Obviously this entire board is fucking moronic, being run by morons, and moderated by morons.

AND both the IRC channels on quakenet have the same exact problem.

The Tremulous community at large has to get it's fucking act together.

The game has potential, but you've certainly done your part in discouraging an intellectual contributor from wanting to even discuss it.

Take care, fuckers

[Smokey]

/s/approchable/approachable
/s/learnt/learned
/s/sry/sorry
/s/cheky/(cheeky|cheesy)
/s/Ace1/illiterate

BTW, Who the fuck is the moderator here?

...editing the content of my messages without my consent?

"NOPE! GUESS WHAT, I AM!"

...

Wtf is that shit?

Obviously this entire board is fucking moronic, being run by morons, and moderated by morons.

AND both the IRC channels on quakenet have the same exact problem.

The Tremulous community at large has to get it's fucking act together.

The game has potential, but you've certainly done your part in discouraging an intellectual contributor from wanting to even discuss it.

Take care, fuckers

lol, anyone else remember that post with all his info? lewl.

[Caveman]

... intellectual contributor ...

If that was supposed to mean you, you phail.
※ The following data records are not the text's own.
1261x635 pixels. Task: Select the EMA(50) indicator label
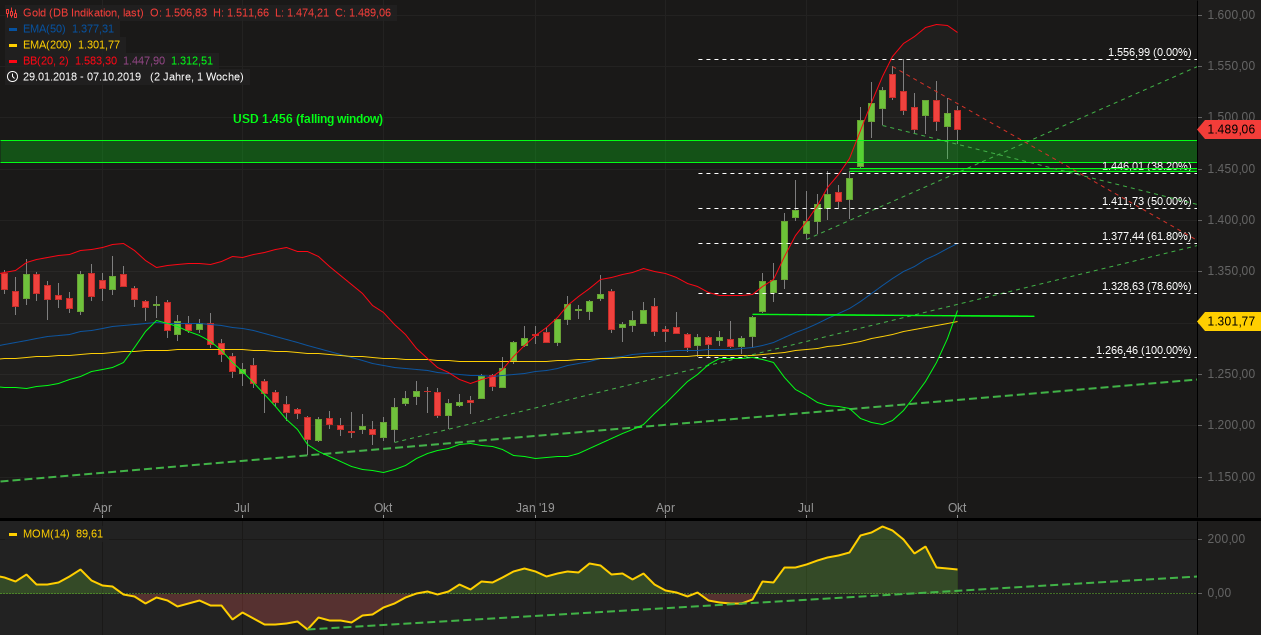(x=44, y=29)
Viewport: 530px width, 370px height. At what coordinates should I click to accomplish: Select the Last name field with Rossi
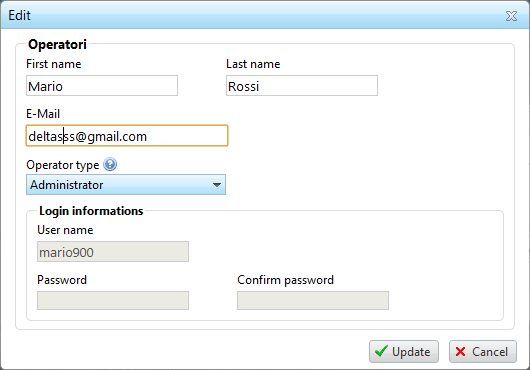pyautogui.click(x=302, y=86)
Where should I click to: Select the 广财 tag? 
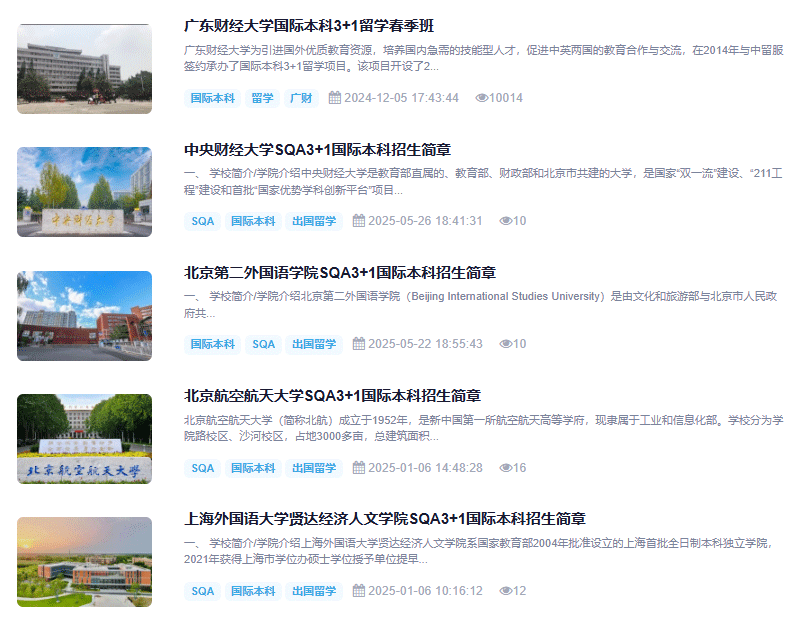click(301, 98)
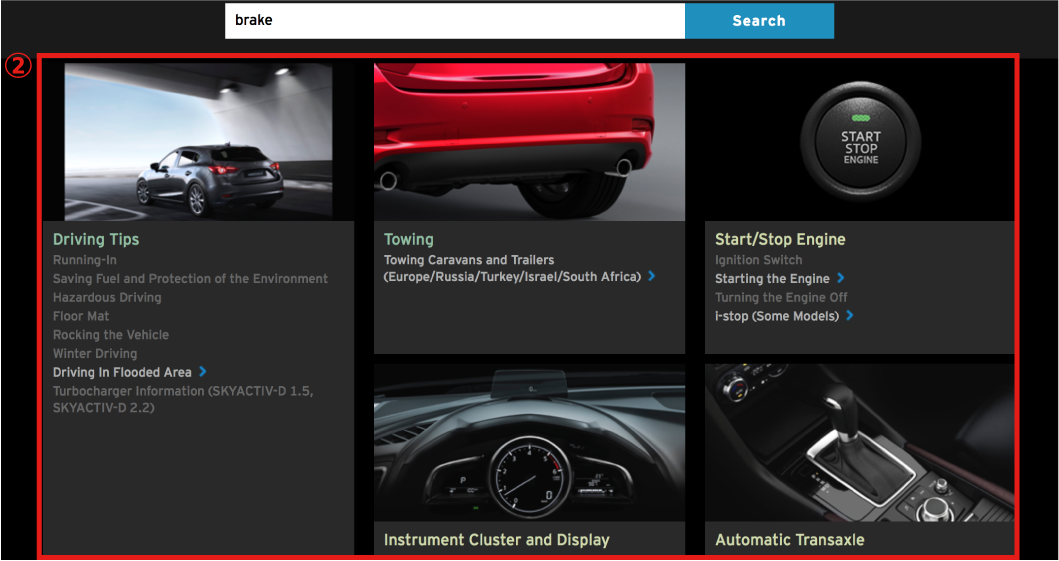Image resolution: width=1059 pixels, height=561 pixels.
Task: Click the arrow icon after Towing Caravans entry
Action: pyautogui.click(x=651, y=276)
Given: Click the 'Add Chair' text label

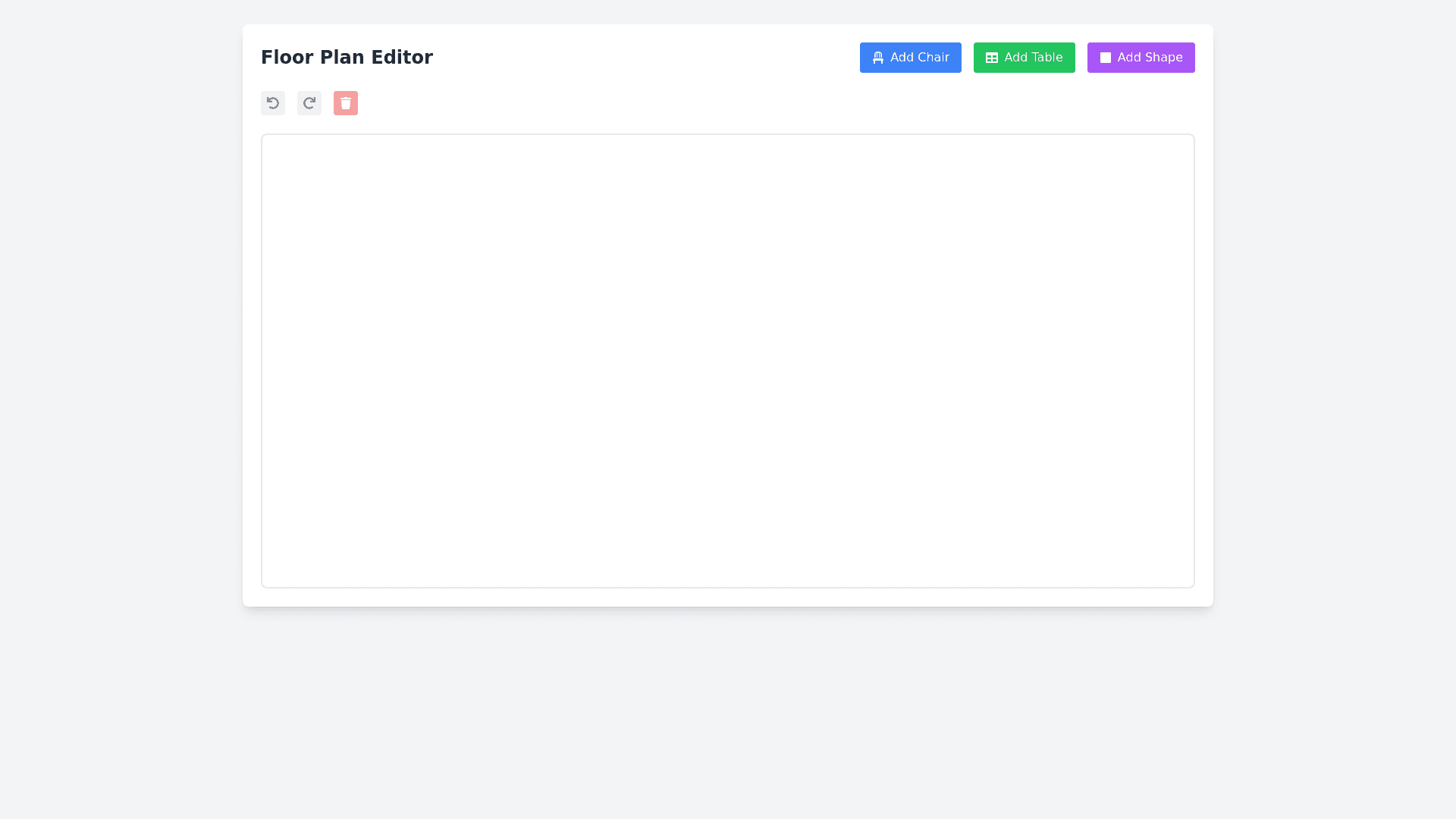Looking at the screenshot, I should click(919, 58).
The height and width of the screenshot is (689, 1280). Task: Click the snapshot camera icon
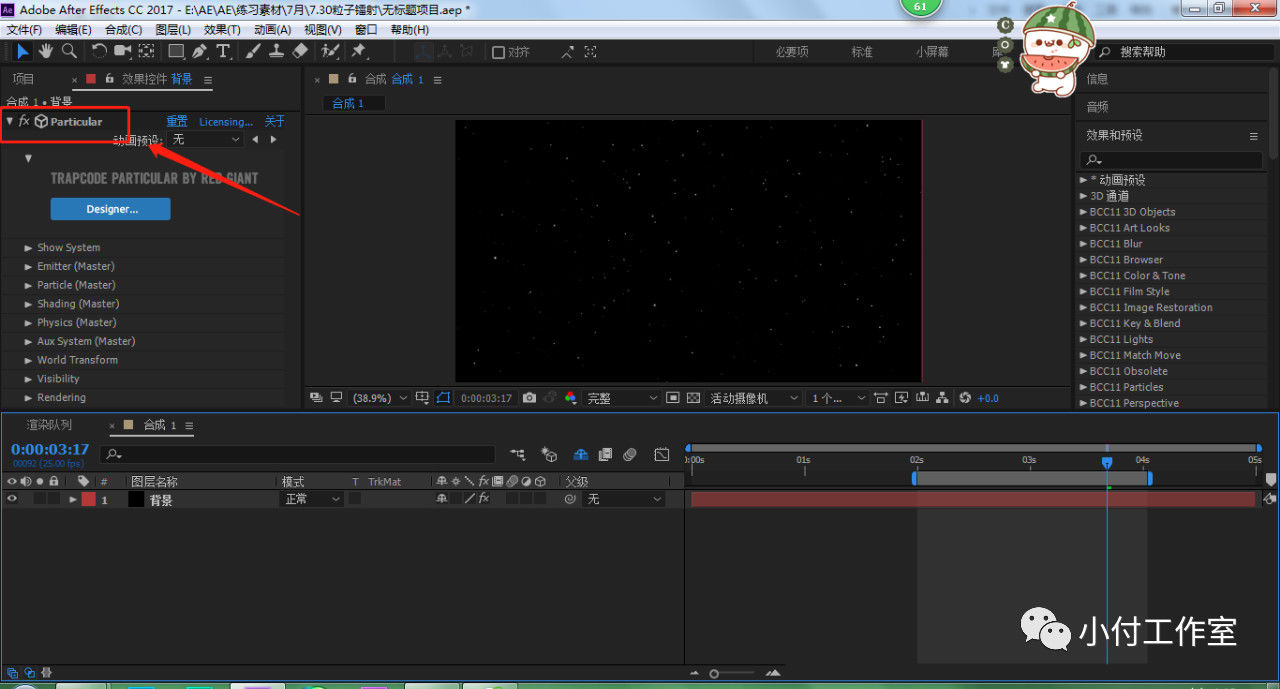[529, 398]
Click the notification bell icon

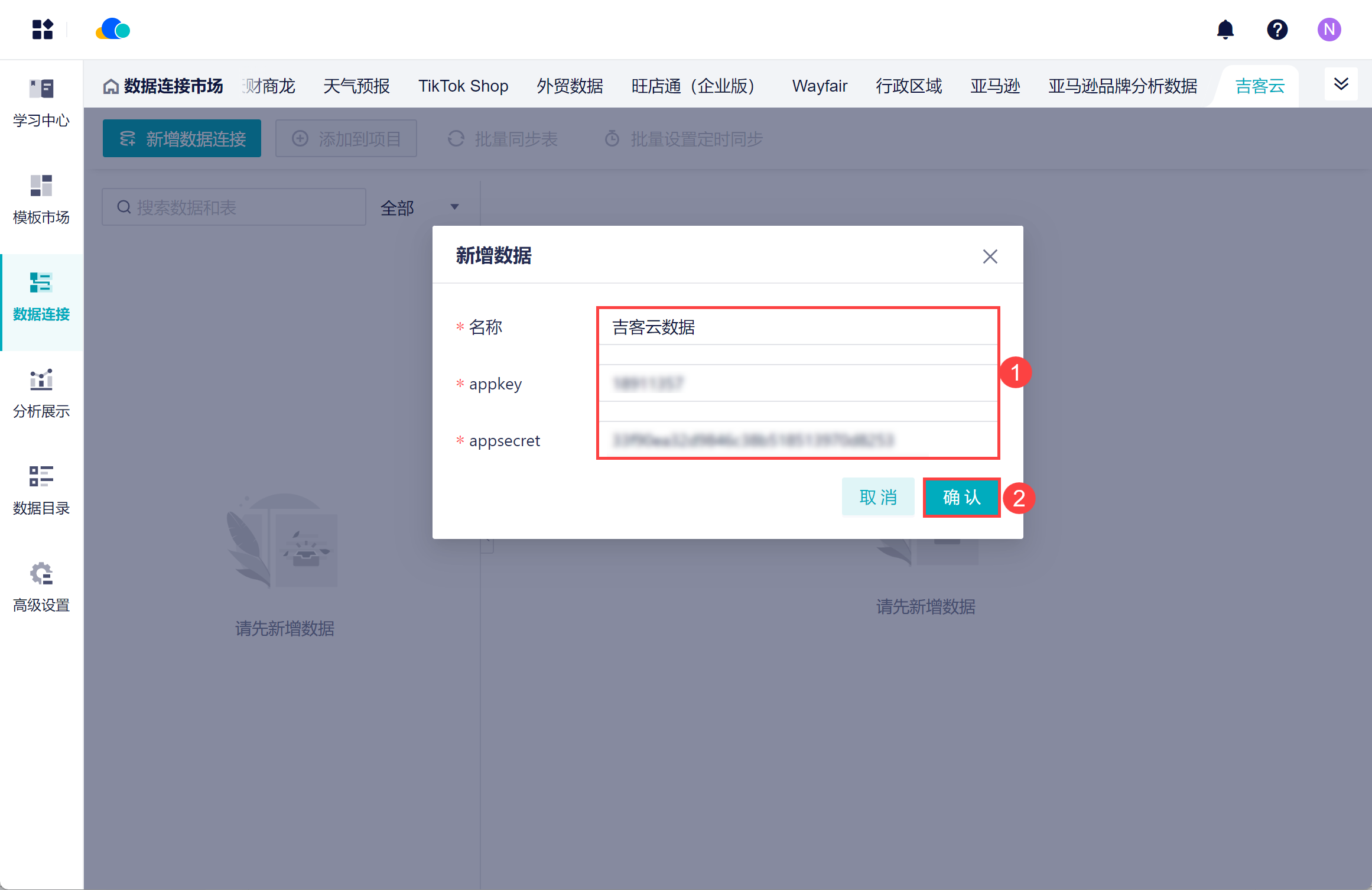[1225, 29]
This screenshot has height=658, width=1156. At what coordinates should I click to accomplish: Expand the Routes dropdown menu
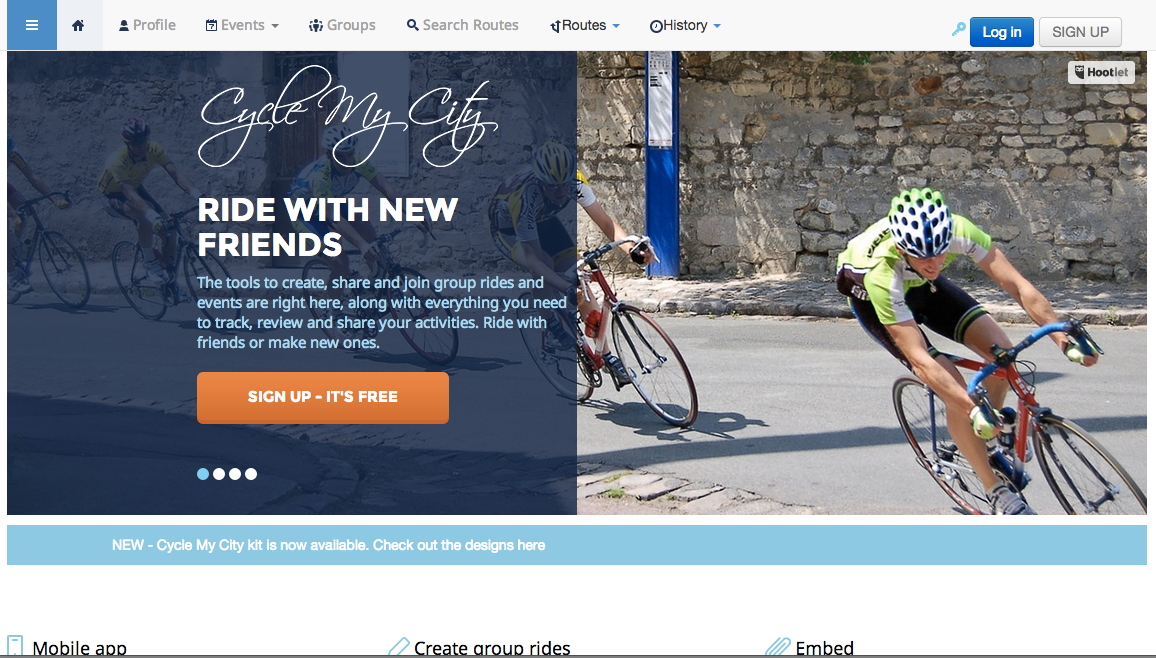[x=585, y=25]
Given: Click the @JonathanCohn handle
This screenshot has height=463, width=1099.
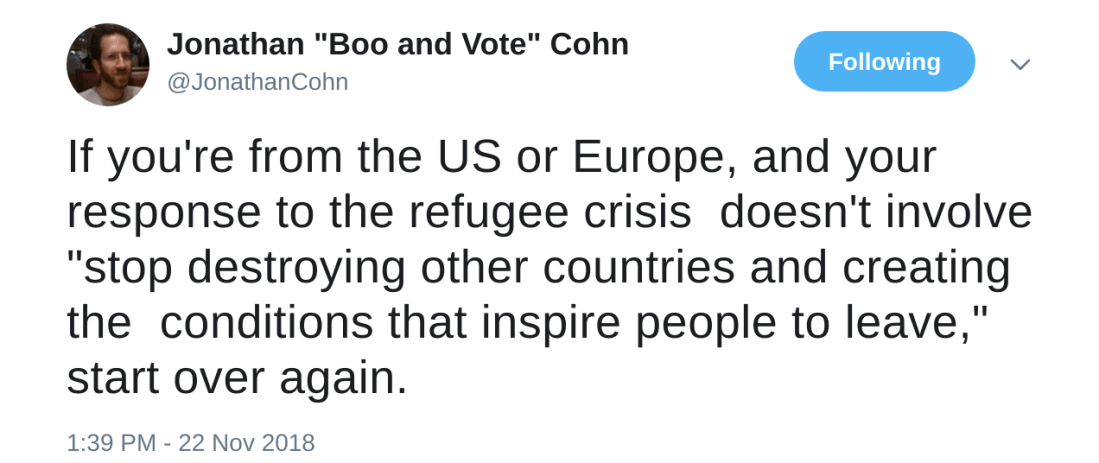Looking at the screenshot, I should click(x=257, y=82).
You can not even refrain from using fecal expressions and try to look down upon those that tried to help you.

Go outside and play with the rattlesnakes / cars in the traffic.

[Stof]

Now, would you PLEASE stop that :evil:

[vcxzet]

[Rawr]

[TinMan]

BAN HIM!

[Ace1]

lol tin. ban him incase he does it again.

[Rawr]

Pol is now stealing }MG{'s Bandwidth OH KNOZ!

[khalsa]

ZOMG! Not my Bandwidths!

Somebody should do something!

Note: The }MG{ Map mirror is open to all for public use, feel free to set your auto-downloads cvars of your server to http://www.mercenariesguild.net and for individuals looking for maps see: http://www.mercenariesguild.net/base/


Khalsa

[n00b pl0x]

lol in screen2 |DoA|Atcs is my server xD and how are your pings so low across the board like that?? your ping to my server is half the lowest ping i have on any server that i havent home hosted.